▶ _Work to be completed_
Please find all lines containing "This" in the listing below and copy them.

▶ _Data excerpts_
-- Opening Marker --

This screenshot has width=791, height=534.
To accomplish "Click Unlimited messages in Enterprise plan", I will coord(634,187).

-- Closing Marker --
-- Opening Marker --

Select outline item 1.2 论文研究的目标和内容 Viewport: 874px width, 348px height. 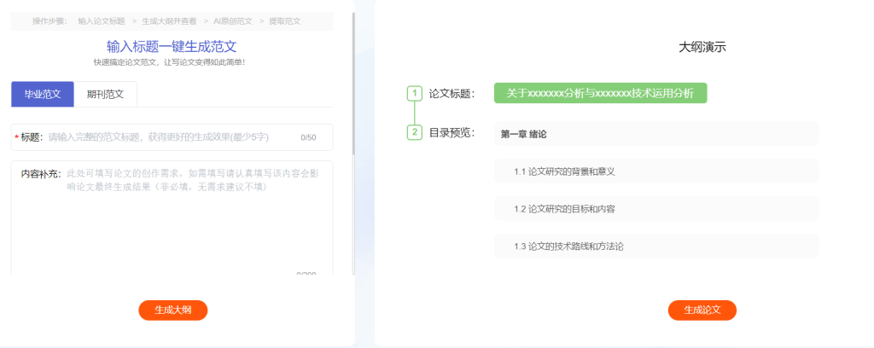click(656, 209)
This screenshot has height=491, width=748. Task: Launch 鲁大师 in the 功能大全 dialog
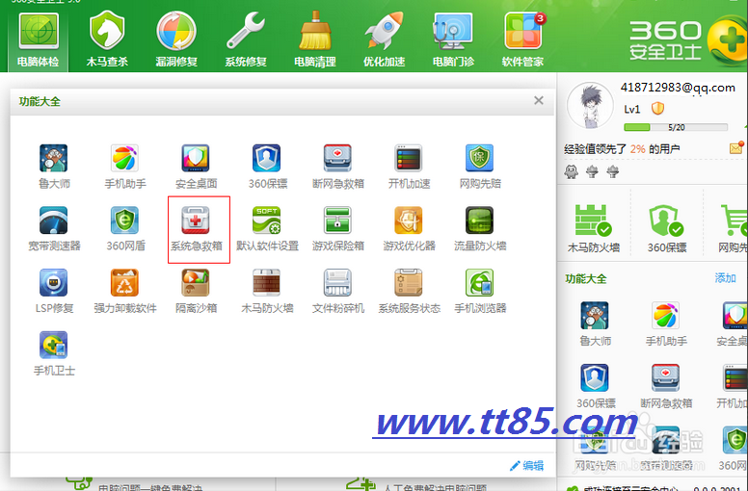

-- Closing Marker --
-- Opening Marker --

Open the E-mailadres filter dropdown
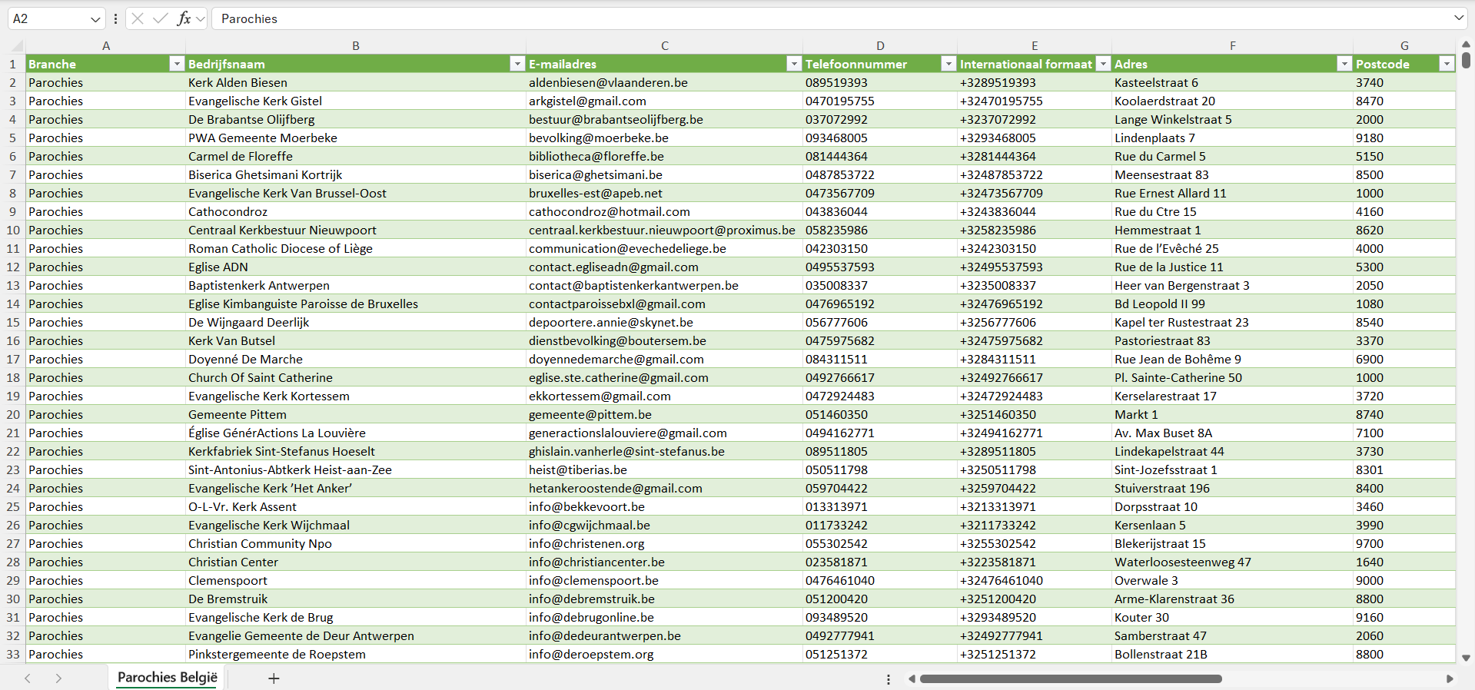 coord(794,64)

-- Closing Marker --

▶ _Completed task_
This screenshot has width=791, height=534.
This screenshot has height=491, width=748. Task: Launch 鲁大师 in the 功能大全 dialog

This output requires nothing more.